# PROVIDED DATA
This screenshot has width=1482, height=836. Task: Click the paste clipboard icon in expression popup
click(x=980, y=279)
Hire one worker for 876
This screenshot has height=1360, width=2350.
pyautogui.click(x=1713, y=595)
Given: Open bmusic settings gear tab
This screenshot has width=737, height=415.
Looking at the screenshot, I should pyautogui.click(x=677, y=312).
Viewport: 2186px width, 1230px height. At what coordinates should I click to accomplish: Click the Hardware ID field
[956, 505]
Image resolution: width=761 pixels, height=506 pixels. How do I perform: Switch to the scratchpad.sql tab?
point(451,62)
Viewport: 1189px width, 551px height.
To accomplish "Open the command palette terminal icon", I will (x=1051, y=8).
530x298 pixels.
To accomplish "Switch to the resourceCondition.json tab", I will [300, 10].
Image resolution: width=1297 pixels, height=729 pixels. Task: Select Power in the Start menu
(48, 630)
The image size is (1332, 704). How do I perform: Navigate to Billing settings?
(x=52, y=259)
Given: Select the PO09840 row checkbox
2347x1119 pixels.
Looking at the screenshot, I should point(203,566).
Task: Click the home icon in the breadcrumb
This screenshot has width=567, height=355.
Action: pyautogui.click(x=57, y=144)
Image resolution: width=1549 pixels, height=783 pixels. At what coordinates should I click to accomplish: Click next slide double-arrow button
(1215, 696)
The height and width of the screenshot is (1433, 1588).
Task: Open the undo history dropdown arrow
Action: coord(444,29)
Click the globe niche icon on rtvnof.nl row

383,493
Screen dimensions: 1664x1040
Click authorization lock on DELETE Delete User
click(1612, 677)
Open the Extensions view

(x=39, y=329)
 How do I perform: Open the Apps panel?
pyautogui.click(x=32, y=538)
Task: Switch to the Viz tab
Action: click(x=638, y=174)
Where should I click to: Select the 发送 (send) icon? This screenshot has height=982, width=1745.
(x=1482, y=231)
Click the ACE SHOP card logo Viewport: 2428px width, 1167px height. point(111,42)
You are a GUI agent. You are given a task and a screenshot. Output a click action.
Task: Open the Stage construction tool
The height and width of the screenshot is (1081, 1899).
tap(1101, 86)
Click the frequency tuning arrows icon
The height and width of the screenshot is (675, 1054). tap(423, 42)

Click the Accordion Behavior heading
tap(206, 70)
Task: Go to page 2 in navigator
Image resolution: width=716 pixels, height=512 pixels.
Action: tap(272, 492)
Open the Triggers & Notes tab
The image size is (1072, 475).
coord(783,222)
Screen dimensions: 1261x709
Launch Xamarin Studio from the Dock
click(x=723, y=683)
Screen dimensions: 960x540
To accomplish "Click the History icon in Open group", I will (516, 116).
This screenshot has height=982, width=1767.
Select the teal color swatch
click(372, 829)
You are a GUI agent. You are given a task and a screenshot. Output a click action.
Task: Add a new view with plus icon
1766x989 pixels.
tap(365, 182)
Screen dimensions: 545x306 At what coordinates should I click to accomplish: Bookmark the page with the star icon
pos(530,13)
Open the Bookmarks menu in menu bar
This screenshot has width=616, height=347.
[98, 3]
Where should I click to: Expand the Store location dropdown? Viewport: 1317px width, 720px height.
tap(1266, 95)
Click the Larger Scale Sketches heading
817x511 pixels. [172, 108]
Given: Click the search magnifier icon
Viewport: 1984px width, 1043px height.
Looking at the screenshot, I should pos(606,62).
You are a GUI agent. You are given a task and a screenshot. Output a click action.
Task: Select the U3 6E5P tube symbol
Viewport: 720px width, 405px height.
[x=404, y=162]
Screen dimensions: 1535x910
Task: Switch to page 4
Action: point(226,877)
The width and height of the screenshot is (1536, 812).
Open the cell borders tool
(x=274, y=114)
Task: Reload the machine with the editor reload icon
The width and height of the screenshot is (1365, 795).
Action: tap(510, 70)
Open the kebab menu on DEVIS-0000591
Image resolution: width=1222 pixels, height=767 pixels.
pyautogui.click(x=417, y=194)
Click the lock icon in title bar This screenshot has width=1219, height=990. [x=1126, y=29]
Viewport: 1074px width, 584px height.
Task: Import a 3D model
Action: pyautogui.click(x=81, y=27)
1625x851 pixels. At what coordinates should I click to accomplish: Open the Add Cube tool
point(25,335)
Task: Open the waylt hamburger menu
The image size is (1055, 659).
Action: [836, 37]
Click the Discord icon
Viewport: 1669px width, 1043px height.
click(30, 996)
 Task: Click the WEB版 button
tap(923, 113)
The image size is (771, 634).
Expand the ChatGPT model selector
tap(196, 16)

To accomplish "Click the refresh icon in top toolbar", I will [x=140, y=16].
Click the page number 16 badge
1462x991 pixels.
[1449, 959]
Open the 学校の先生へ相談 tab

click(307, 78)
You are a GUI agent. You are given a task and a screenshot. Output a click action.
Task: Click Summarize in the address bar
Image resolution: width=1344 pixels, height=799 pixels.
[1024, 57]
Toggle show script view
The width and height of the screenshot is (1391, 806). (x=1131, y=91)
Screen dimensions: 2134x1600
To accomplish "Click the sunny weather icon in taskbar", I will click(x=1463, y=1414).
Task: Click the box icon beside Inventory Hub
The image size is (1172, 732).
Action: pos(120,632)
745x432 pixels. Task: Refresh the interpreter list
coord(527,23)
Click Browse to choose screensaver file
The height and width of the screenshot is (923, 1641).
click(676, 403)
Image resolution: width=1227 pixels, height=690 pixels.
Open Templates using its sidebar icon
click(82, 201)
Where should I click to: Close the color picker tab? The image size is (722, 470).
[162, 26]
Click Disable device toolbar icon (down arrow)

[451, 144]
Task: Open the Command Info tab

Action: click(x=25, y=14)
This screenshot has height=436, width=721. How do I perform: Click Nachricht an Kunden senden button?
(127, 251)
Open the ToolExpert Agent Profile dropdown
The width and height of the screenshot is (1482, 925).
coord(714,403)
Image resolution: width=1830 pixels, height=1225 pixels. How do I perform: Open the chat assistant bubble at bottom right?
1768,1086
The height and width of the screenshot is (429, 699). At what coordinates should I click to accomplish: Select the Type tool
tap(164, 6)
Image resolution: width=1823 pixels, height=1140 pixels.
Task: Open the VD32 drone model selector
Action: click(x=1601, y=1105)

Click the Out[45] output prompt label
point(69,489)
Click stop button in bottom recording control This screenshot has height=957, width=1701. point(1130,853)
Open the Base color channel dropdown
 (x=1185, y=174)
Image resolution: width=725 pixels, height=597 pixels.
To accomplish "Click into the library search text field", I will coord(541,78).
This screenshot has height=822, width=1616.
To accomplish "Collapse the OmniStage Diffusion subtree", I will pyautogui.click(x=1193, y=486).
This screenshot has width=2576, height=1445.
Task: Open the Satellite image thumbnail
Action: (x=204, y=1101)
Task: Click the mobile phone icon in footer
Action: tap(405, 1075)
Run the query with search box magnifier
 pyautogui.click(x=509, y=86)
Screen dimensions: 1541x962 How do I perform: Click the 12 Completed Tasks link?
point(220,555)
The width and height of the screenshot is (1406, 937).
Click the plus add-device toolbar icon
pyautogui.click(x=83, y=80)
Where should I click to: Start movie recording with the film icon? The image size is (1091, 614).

# YOUR TASK
Ascertain the number of lines in the entries that include the word "recording", and report only that number.

# TASK OUTPUT
2